A bill that started out seeking to expand Florida’s limited medical marijuana program to give relief to end-of-life patients has grown into a measure to expand the program in several directions. And it got approval Monday by the Senate Rules Committee.
The overhauled Senate Bill 460 now heads back to the Senate floor, from where it had been kicked back to the committee last week after being flooded with amendments.
It was approved by majority vote in the committee Monday, though not without a fight. Jack Latvala, a Clearwater Republican, argued that it had turned into a bill to being a bill about money “under the guise of helping these kids.” He voted no.
The bill’s sponsor and several other senators countered Monday that yes, it had become partly about money: who can profit from medical marijuana. But sponsor Sen. Rob Bradley, of Orange Park, argued that happened out of necessity to help people suffering from medical conditions that might be relieved by medical marijuana.
“One thing Sen. Latvala said that I agree with, and that’s money has affected the process,” Bradley said. “As a matter of fact that’s why we stand here two years later and the product still has not been delivered to the people we promised to deliver it to.”
The bill would tie changes to two recently adopted laws. First it would tie to Florida’s Right To Try law, passed last year, by giving end-of-life patients the right to try medical marijuana. And it would go beyond what the state’s current medical marijuana law allows, by waiving the THC restrictions the state mandates.
The current law allows low-THC marijuana products to be used by approved patients with epilepsy, a handful of other tremor- or seizure-causing illnesses, or cancer.
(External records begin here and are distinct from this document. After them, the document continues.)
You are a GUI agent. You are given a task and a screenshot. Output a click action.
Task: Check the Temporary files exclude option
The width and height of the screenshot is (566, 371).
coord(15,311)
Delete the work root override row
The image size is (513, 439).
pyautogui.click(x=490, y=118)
SB 460 also would tie to the limited medical marijuana law, passed two years ago, by giving assurances to the five nurseries that won licenses in December to produce and sell marijuana-based medicines. Their licenses are being challenged in Administrative Court, by other nurseries that did not win licenses. The bill would grant licensed nurseries the assurance to carry on regardless of what the courts said about the other potential licensees.
The bill also would allow those challengers the right to get their own licenses if they win their challenges. One already has won, and eight more are pending. The bill also would allow the state to issue three more licenses when the state’s approved patients list grows long enough. So over time the bill could hypothetically lead to 17 medical marijuana processing licenses.
It also waives for future licensees a requirement that nurseries be in business 30 years to qualify. And with a late amendment offered by Democratic Sen. Audrey Gibson of Jacksonville, and approved by the committee in a close vote, the bill would eliminate rules that had effectively blocked African-American farmers from having any chance at competing for licenses.
The 2014 law, sometimes known as the Charlotte’s Web law in reference to a popular brand of low-THC marijuana-distilled medicine, has been tied up in bureaucracy and court challenges. The growers still are several months away from being able to get products onto the market, even if they survive the current challenges in court.
For that reason, Sen. Don Gaetz gave an impassioned appeal for Bradley’s bill. Gaetz recalled, two years ago, holding, in his arms, a child suffering from intractable, frequent seizures. While he did so,l the father, a law enforcement officer, decried the fact that he could not give his child Charlotte’s Web-style medicine.
“I promised that father that night,” Gaetz said. “I care about the vendors and the growers and the lawyers and the Department of Health committees, but I care more about that child, and hundreds more, thousands more, in this state, who have been waiting two years, while the bureaucratic process has ground and ground and ground.”
“For me it is a moral imperative to vote yes,” Gaetz said.
But Latvala responded, “I have the same moral imperative, to vote no.
“The reason for that is because we voted to take care of those kids two years ago, and that’s not what this bill is about,” he continued. “This bill is, A) an expansion to a whole ‘nother group of people for a treatment that’s never been proven by the FDA. It’s anecdotally successful, but it’s never been approved by a government entity … But I think the most repugnant thing is we’re using the guise of helping these kids for a special interest food fight, to expand the people that can offer this, that can make money on it.”
The bill also covers a wide range of other changes to the medical marijuana law, setting requirements for state inspections, lab audits, and addressing what other products can and cannot be sold, and what sorts of fines and license revocations the state can impose.
“What you are seeing is two years worth of seeing what is needed to be done, seeing what works, seeing what won’t work, looking at how other states are handling this, and saying to ourselves, senators, we’re not going to be California, not going to be Colorado,” Bradley said. “We are going to be Florida that does it right.”